§ Consigne A:
Les affirmations (i), (ii) et (iii) s'accordent-elles avec l'extrait ? Pour chacune, répondez par oui ou non et citez textuellement les mots de l'extrait qui tranchent.
(i) Le Dr Normand a accepté les 20 000 euros que lui proposait AXA.
(ii) D'après son courtier, seule la MACSF ne le refuse pas.
(iii) Le problème des primes d'assurance dure depuis cinq ans.
§ Consigne B: Substituez « masse » à « tumeur » dans le passage de l'extrait qui commence par « Il y a peu, ce » et se poursuit jusqu'à « d'alternative au problème. », puis recopiez ce passage.
§ Consigne C:
Répondez à ces questions d'après l'extrait :
(i) Dans quel pays le Dr Normand dit-il qu'il ira si personne ne peut l'assurer ?
(ii) Quelle est la spécialité de ce chirurgien ?
(iii) Quel est le nom de l'association dans laquelle se fédèrent certains chirurgiens ?

§ Extrait retenu:
----
Mais alors, que compte-t-il faire pour se sortir de l'impasse ? « AXA me propose 20 000 euros, j'ai refusé. D'après mon courtier, toutes les autres compagnies me refusent, à part la MACSF : je vais lui dire que je m'engage à supprimer les actes lourds - les rectums et les pancréas difficiles - pour voir si cela peut faire baisser ma prime. Si, au final, personne ne peut m'assurer, j'irai en Angleterre, sans aucun état d'âme. »
Cette situation qui l'amène à trier les patients, le Dr Normand la dénonce avec force. « La judiciarisation nous fait perdre notre sang-froid, elle nous conduit tout droit à sélectionner les malades. Jusqu'à présent, j'étais excité d'aller au bloc. Maintenant, j'ai une appréhension. Pour être tranquille, je pense que je ne vais plus opérer la nuit, que je ne vais plus, par exemple, prendre en charge une femme obèse éventrée même cher payée, à cause du risque d'aléa. »
Il y a peu, ce chirurgien viscéral a effectué un acte délicat qu'à l'avenir il ne veut plus tenter. « J'ai opéré une tumeur collée à la paroi abdominale antérieure, alors qu'un autre chirurgien avait refusé de le faire un an plus tôt. Ce faisant, j'ai pris un risque. Mais grâce à cela, le patient est reparti pour un tour. » Le Dr Normand a bien conscience qu'en refusant un acte pour se protéger il fait perdre une chance à son patient. Mais il ne voit pas d'alternative au problème.
« La chirurgie est assassinée par la hauteur des primes d'assurance, dit-il . Cela dure depuis trois ans, je suis exaspéré par l'attentisme politique. » Le médecin a donc décidé de rejoindre le mouvement de certains chirurgiens qui se fédèrent dans une association, « chirurgiens de France », « pour dénoncer la distorsion entre le KC qui stagne et la RCP qui flambe ».
----
§ Données:
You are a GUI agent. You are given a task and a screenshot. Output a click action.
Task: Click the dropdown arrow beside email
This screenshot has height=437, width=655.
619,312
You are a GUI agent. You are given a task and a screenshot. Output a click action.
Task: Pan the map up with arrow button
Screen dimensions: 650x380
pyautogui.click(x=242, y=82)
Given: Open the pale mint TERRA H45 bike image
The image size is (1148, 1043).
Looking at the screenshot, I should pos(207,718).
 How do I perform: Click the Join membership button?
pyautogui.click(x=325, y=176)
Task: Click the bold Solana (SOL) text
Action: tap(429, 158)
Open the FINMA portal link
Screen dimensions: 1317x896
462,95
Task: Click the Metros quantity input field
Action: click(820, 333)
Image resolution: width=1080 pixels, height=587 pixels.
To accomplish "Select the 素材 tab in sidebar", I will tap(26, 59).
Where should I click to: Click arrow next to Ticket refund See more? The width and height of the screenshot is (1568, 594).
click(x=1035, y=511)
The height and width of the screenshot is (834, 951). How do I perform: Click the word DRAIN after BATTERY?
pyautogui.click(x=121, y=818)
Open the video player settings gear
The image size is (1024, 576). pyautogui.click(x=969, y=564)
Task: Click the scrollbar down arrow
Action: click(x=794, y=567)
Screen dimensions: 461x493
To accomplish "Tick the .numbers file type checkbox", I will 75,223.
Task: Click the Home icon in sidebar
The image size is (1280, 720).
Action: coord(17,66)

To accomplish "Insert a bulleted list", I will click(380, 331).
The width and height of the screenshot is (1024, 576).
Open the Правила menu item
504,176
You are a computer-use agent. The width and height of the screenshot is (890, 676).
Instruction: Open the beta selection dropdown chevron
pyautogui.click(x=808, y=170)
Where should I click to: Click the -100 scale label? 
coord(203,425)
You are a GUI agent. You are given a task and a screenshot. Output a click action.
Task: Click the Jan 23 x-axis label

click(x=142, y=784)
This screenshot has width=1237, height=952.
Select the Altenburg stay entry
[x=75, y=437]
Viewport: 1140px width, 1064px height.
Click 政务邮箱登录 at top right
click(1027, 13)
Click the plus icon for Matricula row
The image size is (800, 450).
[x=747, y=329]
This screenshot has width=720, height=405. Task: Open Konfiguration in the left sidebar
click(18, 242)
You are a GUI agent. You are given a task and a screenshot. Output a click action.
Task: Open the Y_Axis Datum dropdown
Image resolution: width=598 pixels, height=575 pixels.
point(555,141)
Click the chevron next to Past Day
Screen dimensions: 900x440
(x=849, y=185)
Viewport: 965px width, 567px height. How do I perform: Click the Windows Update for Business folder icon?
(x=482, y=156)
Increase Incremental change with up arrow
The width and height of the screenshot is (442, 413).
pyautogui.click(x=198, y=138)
----
§ Réponse A:
(i) Non : « AXA me propose 20 000 euros, j'ai refusé. »
(ii) Oui : « toutes les autres compagnies me refusent, à part la MACSF »
(iii) Non : « Cela dure depuis trois ans »

§ Réponse B:
Il y a peu, ce chirurgien viscéral a effectué un acte délicat qu'à l'avenir il ne veut plus tenter. « J'ai opéré une masse collée à la paroi abdominale antérieure, alors qu'un autre chirurgien avait refusé de le faire un an plus tôt. Ce faisant, j'ai pris un risque. Mais grâce à cela, le patient est reparti pour un tour. » Le Dr Normand a bien conscience qu'en refusant un acte pour se protéger il fait perdre une chance à son patient. Mais il ne voit pas d'alternative au problème.

§ Réponse C:
(i) En Angleterre.
(ii) Il est chirurgien viscéral.
(iii) « chirurgiens de France ».